The U.S. Army’s Rapid Equipping Force is fast-tracking new technology to war that can track, jam and destroy attacking enemy drones as a way to respond to an explosive amount of new combat threats,

The systems, called “Drone Busters,” use Electronic Warfare (EW) to interfere with the GPS signal or Command and Control technology of enemy drones, disabling them or throwing them off course.

“We are assisting currently deployed and front line forces to disrupt and deter drone operations on a much larger scale,” Col. Joe Bookard, Director of the Army’s Rapid Equipping Force, told Warrior in an interview.


The Drone Busters use various currently available technical innovations to help counter individual or massive swarming drone attacks.

“Typically with a remote control item, it emits and transmits a signal. We can interfere with the control system of a device using a bunch of radio frequencies to source and disrupt,” Bookard said.

A soldier uses the Drone Defender to counter enemy drones. (Courtesy of U.S. Army)

A soldier uses the Drone Defender to counter enemy drones. (Courtesy of U.S. Army) (U.S. Army)

Quadcopters, fixed-wing drones and other unmanned aerial systems have been exploding onto the international market, making it easier for enemies to either equip them with cameras or even turn them into weapons themselves, packed with explosives.

The REF is supporting an Operational Needs Statement from the warzone, specifying a need to quickly respond to drone attacks. The REF usually finds and harnesses Commercial-off-the-Shelf technology to, unlike the traditional acquisition process, fast-track combat-ready systems to the front line to meet an immediate or pressing need.

“We’ve been on the leading edge of providing immediate material solutions for globally employed forces for years - supporting operations,” Bookard added.


As a so-called “non-kinetic” solution, EW weapons bring a number of advantages; they can reduce excessive destruction or collateral damage and also, in some cases, help disguise the location from which the counterattack is coming.

Part of the REF’s unmanned systems approach also includes acquiring and deploying mini nano-drones for forward surveillance missions. These, among other things, keep soldiers alive as they can get “eyes” in a building or over a hill without having to place soldiers in harm’s way.

Soldiers conduct training with the Instanteye quadcopter. (Courtesy U.S. Army)

Soldiers conduct training with the Instanteye quadcopter. (Courtesy U.S. Army)

“At one point you would use a soldier to clear a room, now we can launch drones to take a look into a room,” Bookard explained.

The REF process is, by design, intended to be quick and easy; commanders in need of a particular combat-need work with the REF to draft what’s called a “10-liner” capabilities requirements document to lay the foundation for the delivery of a needed system.
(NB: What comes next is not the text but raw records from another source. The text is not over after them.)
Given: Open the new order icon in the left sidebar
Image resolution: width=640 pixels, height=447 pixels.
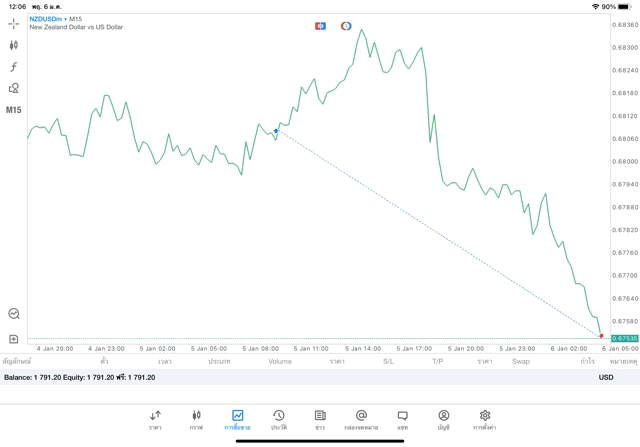Looking at the screenshot, I should click(x=14, y=339).
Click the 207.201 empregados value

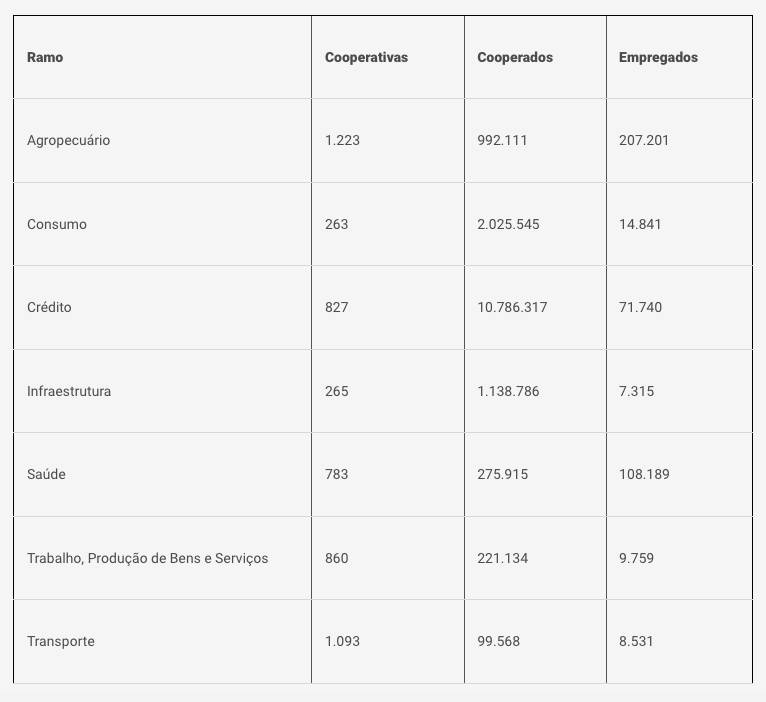tap(644, 140)
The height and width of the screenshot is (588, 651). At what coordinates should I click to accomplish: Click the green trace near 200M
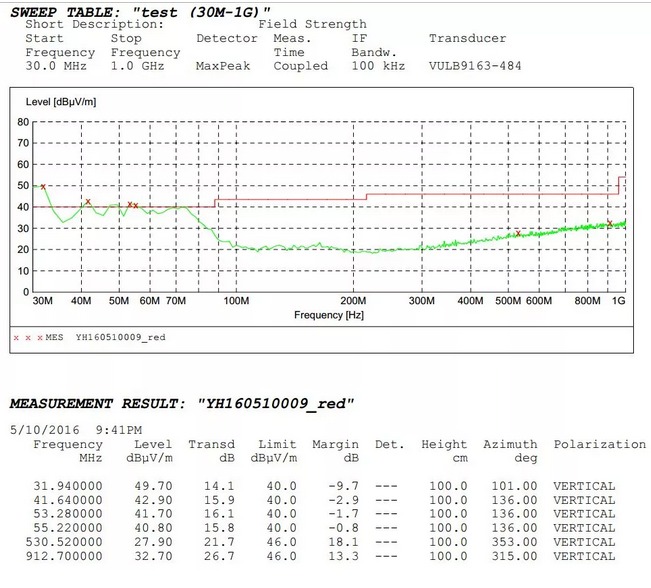pos(353,250)
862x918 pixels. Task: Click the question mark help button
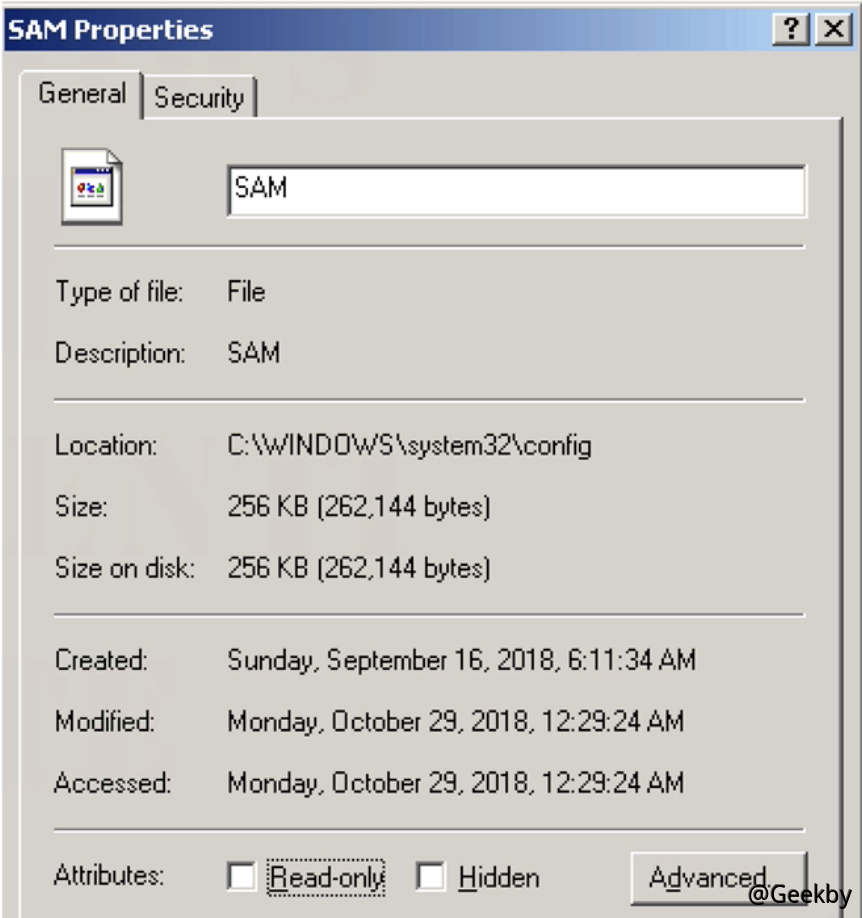[790, 29]
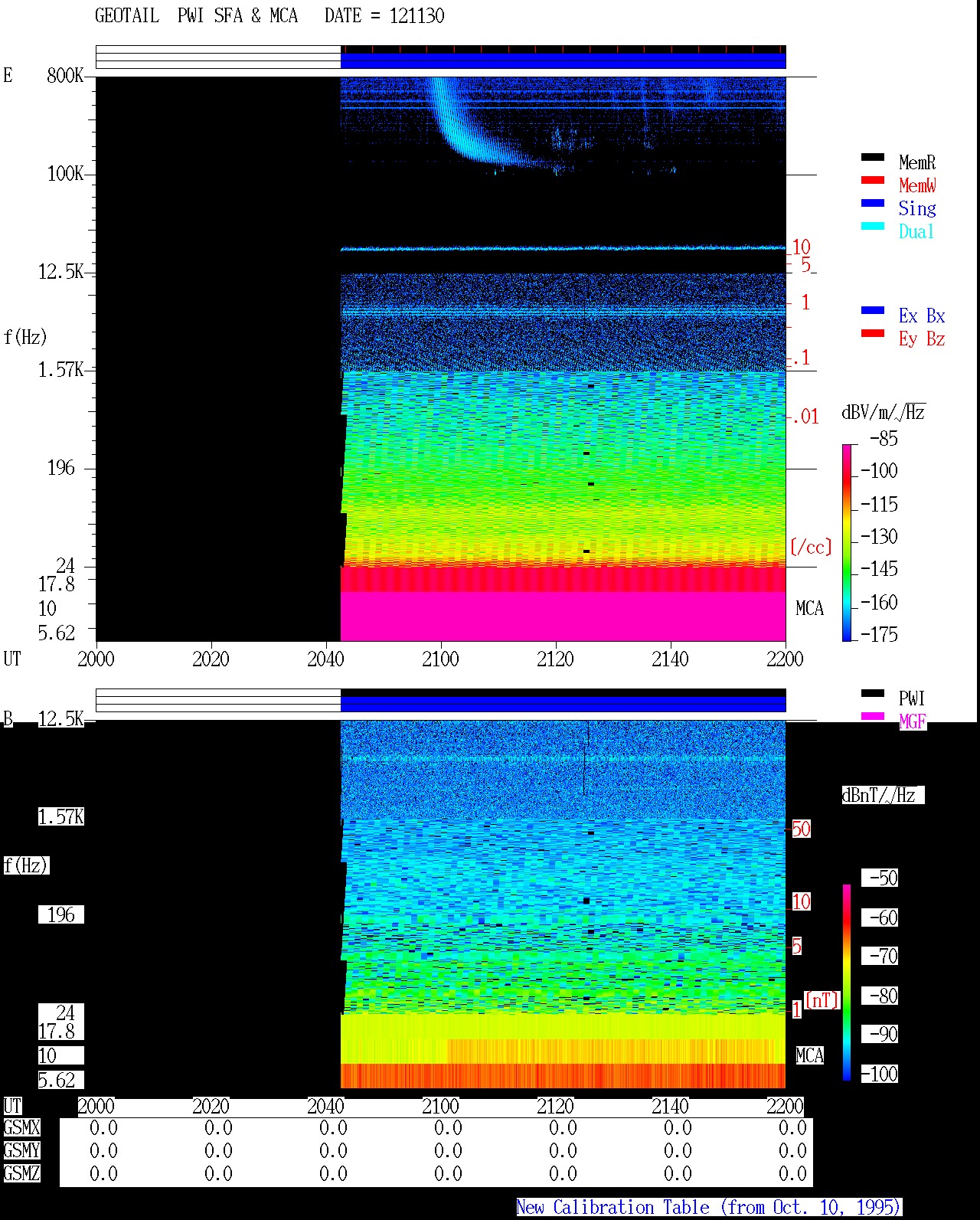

While the REF is known for having delivered a wide range of technologies and weapons to Iraq and Afghanistan over the years of ground wars, the organization has been shifting its emphasis toward addressing great power competition. Major force threats are now just as pressing as terrorist or insurgent threats, creating a scenario requiring the REF to harness new sets of technologies. In recent years, the Army has shifted its focus from Central Command to Army Pacific and Army Europe.

“As we develop the Army of the future, there are some types of technology that will better assist our war efforts,” Bookard said.